June 12: Thursday of Week 10 of Ordinary
Time, Year A-II:
A
thought for those who want to reveal the risen Jesus in their lifestyle.
1Kings 18:41-46; Psalm
65:10,11,12-13; Matthew 5:20-26
“But I say to you, whoever is angry….” Matthew 5:22
If we follow the New Law of Jesus,
our “righteousness” (morality) must “surpass that of the scribes and
Pharisees.” Otherwise we “will not enter into the Kingdom of heaven.”
The scribes taught and the Pharisees
practiced the morality most of us grew up with. The Pharisees were “straight
arrows.” They kept all the laws. Jesus says that is not enough.
Jesus changed the goal of the law.
The Ten Commandments were laws for living peacefully with others in community.

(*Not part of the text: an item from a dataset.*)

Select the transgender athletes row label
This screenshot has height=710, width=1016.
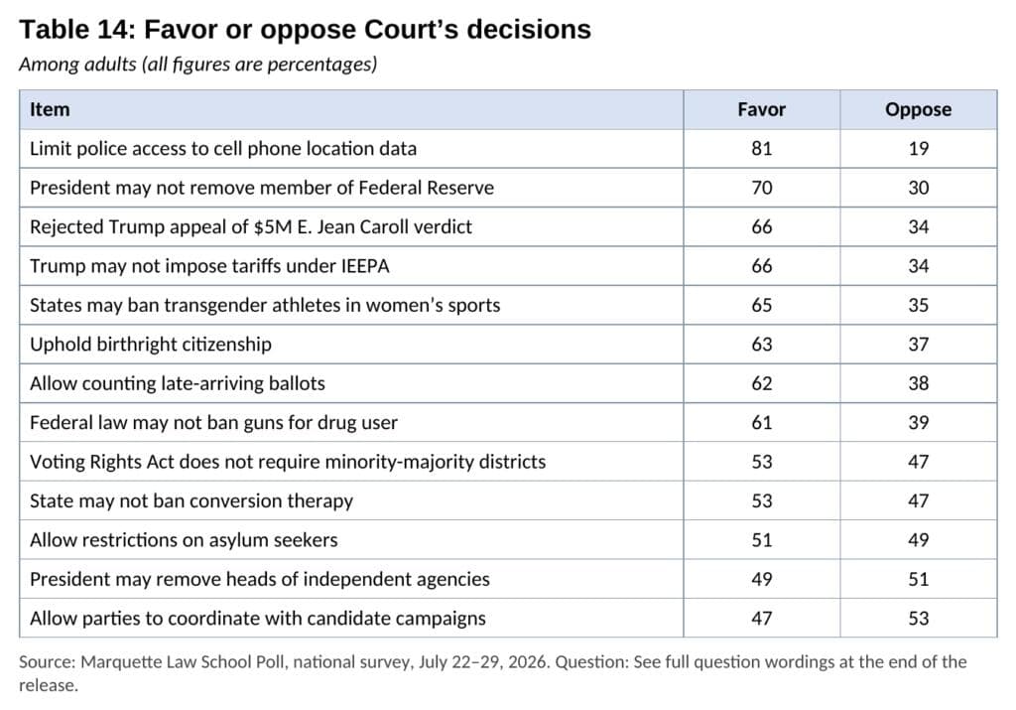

For example, “You shall not kill,” or
injure, by word or action, another’s body, spirit or reputation. That is a
“sin” because it diminishes the quality of human life on earth. And it provokes
revenge and blood-feuds (see Genesis 4:13-23).
But the
goal of the New Law is not community with other people; it is communion with
God—in mind and heart and will, as well as in action. Jesus says whoever is angry
with another—that is, just thinks about another without love—is already
sinning, because that makes us unlike God. Christians must live by the law of
God's life because by Baptism we have received “grace,” the gift of sharing in
the divine life of God. Now we know what God meant when he said: "be holy
because I, your God, am holy" (see Leviticus 11:45).
The New Law shows us how.
PRAY: “Lord, put your Law
into my heart.”
PRACTICE: Think divine. Act divinely.